## What is being asked
Only the images are to be dropped; the records themselves must be repeated exactly.

## Source data
____________________

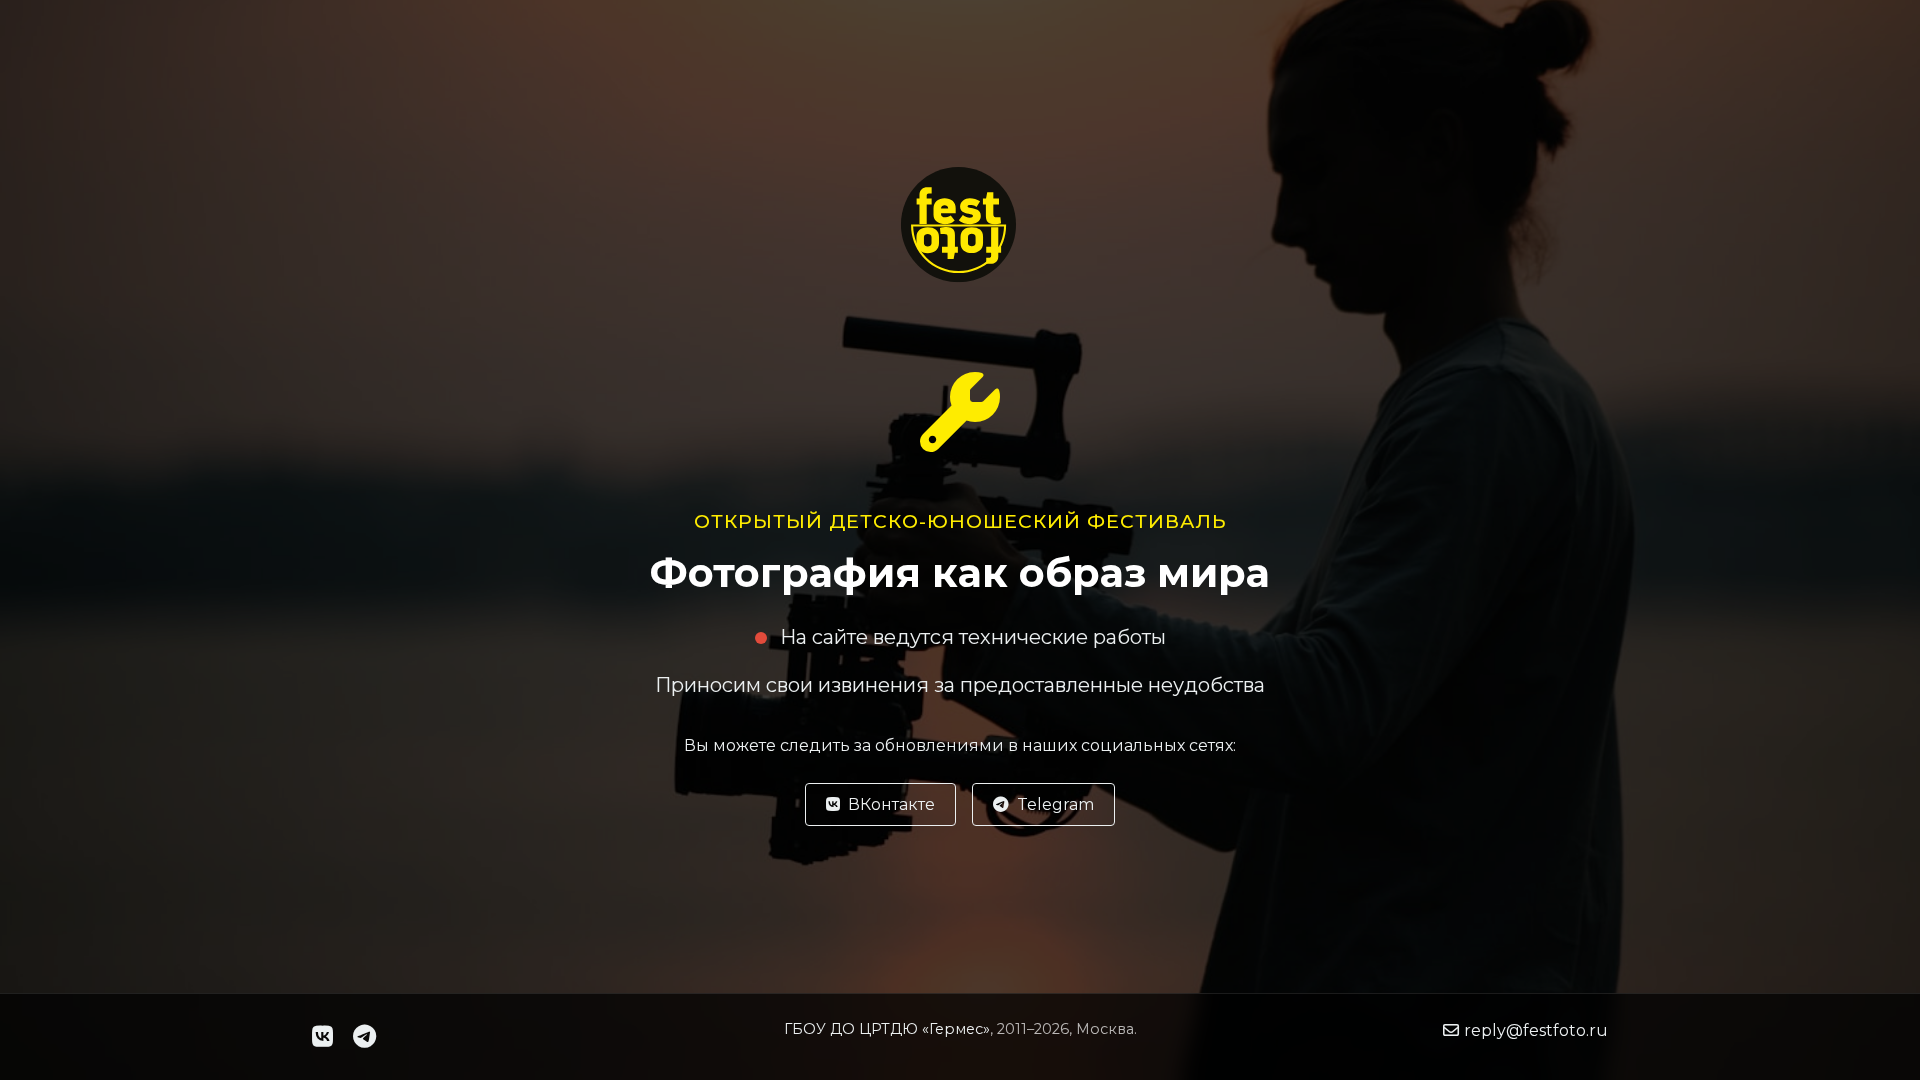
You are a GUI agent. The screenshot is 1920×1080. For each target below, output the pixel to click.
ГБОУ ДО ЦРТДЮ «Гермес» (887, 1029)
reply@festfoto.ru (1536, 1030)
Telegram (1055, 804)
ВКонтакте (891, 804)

____________________

## Solution
You are a GUI agent. The screenshot is 1920×1080. For each target below, output the pixel to click.
ГБОУ ДО ЦРТДЮ «Гермес» (887, 1029)
reply@festfoto.ru (1536, 1030)
Telegram (1055, 804)
ВКонтакте (891, 804)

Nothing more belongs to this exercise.